What you should do:
Lines to return, exactly: from the line with "Returns & Exchanges (143, 626)" to the line with "Polite Society (159, 879)" in the entries below, both included.
BEGIN Records to use
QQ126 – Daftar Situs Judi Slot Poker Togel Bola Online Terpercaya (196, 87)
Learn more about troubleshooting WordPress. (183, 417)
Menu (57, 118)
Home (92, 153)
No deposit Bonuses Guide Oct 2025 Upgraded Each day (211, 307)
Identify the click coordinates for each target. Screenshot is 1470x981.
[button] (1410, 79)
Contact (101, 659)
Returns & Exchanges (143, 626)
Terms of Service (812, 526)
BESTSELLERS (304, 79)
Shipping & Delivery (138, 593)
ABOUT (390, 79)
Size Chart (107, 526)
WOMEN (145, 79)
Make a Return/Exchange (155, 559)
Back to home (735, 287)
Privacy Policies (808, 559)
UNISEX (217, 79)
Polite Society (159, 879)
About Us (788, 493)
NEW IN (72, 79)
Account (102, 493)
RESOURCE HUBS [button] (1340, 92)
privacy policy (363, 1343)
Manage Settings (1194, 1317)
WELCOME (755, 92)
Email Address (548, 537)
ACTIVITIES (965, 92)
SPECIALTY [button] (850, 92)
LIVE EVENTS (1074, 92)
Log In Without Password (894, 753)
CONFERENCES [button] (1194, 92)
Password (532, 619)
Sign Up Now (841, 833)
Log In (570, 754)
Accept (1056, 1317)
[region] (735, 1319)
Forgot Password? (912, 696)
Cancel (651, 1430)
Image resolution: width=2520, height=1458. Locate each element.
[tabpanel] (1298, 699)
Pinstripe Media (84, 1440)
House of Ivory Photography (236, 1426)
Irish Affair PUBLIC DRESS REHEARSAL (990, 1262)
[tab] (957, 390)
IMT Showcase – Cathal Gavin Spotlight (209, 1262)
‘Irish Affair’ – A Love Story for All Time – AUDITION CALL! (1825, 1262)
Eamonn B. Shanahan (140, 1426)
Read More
END Records to use
Worked solution:
Returns & Exchanges (143, 626)
Terms of Service (812, 526)
BESTSELLERS (304, 79)
Shipping & Delivery (138, 593)
ABOUT (390, 79)
Size Chart (107, 526)
WOMEN (145, 79)
Make a Return/Exchange (155, 559)
Back to home (735, 287)
Privacy Policies (808, 559)
UNISEX (217, 79)
Polite Society (159, 879)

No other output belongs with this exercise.